**DATA TO USE**
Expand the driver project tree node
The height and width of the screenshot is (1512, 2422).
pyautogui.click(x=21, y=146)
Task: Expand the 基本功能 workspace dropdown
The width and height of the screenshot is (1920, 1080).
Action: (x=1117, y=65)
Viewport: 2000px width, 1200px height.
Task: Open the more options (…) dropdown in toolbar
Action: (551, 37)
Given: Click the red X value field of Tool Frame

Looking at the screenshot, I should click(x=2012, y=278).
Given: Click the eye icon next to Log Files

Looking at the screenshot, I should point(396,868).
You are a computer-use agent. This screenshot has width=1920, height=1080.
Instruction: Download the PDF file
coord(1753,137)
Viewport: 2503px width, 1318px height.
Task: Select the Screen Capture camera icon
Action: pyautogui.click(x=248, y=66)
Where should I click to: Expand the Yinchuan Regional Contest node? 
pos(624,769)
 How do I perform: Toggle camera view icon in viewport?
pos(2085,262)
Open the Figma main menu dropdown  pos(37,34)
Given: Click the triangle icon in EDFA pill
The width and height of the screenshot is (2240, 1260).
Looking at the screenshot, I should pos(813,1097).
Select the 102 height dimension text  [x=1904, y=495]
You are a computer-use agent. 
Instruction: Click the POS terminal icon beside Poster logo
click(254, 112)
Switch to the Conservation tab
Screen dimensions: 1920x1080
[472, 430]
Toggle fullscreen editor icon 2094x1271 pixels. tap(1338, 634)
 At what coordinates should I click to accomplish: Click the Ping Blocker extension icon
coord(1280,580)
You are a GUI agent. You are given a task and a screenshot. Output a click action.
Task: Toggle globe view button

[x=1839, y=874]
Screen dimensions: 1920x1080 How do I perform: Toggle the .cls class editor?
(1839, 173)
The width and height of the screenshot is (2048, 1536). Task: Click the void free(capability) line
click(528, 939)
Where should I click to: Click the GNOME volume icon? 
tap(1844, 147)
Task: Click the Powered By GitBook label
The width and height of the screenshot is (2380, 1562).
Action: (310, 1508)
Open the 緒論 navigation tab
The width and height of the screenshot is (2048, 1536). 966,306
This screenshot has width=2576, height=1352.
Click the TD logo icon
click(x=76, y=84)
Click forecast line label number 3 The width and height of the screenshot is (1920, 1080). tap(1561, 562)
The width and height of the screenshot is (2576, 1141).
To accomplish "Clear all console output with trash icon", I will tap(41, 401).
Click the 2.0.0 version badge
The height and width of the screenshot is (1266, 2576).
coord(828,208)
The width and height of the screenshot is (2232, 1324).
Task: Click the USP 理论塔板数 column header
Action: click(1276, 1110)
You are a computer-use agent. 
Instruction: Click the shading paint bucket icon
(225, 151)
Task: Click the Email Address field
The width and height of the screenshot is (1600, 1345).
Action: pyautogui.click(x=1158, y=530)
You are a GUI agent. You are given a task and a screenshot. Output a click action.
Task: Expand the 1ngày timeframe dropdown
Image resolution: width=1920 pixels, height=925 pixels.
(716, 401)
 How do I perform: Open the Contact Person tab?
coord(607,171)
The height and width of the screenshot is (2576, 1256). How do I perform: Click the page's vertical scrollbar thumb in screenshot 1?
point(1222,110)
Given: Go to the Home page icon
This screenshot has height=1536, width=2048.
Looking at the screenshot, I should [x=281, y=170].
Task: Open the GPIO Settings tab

**WHAT YOU HAVE TO DO**
How many lines in these records hold the string "label"? Reply with the number alone.

**SOLUTION BELOW**
2